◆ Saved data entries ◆
* * * * * * * * *

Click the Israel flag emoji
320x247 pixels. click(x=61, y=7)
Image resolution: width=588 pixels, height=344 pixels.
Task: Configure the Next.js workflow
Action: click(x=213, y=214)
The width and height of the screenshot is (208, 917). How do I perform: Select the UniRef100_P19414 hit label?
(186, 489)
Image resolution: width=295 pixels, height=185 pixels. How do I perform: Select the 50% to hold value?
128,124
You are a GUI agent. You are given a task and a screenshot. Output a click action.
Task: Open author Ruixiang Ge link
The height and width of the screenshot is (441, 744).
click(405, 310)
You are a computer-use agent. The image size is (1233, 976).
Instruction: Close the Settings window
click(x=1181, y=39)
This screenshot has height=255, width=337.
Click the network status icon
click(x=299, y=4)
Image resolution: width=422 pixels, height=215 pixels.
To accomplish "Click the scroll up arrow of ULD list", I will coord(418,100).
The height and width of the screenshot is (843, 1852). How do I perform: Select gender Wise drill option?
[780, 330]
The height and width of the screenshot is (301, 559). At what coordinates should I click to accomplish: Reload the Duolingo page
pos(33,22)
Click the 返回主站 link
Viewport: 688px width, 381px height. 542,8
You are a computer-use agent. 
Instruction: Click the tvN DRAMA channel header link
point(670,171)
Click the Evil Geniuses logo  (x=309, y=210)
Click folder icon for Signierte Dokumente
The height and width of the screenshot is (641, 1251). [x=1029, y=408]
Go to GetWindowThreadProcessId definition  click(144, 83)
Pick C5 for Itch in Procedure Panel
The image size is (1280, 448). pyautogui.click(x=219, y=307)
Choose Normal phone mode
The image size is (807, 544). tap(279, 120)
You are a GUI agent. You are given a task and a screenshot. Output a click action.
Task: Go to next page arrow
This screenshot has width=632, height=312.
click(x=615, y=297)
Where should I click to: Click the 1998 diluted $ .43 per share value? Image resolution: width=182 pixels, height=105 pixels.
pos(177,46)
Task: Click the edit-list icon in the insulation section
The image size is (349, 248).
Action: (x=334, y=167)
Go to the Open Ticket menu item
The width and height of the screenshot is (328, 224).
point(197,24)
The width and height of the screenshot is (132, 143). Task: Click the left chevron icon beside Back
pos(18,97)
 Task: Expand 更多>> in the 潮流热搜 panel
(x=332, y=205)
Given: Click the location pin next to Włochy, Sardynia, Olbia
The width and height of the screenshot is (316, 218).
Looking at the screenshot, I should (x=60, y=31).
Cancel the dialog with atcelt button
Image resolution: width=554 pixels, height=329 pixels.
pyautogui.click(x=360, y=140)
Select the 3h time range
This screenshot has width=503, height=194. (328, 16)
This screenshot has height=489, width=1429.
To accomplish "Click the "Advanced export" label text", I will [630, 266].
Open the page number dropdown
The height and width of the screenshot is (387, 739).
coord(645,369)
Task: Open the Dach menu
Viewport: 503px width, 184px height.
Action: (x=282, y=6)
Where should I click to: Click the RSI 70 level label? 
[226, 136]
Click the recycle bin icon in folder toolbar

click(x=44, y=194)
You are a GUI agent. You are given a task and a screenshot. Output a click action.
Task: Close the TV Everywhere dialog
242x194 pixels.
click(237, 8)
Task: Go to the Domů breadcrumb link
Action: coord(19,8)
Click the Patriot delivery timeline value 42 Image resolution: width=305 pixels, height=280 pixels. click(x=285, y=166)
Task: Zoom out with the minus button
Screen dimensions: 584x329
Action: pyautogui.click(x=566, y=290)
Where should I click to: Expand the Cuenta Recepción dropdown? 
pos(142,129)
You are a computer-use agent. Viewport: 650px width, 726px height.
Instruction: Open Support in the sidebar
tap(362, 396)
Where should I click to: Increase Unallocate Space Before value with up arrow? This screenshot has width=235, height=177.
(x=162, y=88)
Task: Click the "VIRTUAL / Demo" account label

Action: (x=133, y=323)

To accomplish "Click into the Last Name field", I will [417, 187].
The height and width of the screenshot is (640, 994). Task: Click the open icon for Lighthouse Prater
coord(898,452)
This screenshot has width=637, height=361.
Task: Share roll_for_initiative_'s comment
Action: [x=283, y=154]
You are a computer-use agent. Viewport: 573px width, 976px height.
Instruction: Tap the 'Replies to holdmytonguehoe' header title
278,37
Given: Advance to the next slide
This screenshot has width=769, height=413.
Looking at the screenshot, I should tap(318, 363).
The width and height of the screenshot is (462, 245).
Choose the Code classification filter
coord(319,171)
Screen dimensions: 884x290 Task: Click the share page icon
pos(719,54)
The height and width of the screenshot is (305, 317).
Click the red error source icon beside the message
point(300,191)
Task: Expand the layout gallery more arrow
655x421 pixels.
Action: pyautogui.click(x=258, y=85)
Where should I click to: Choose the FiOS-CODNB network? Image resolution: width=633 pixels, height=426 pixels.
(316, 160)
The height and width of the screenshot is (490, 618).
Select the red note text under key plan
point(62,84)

* * * * * * * * *

◆ PROBLEM DETAILS ◆
Please work out how many lines of the data include the string "computer" and reply with the number alone.

◆ WRITTEN REPLY ◆
4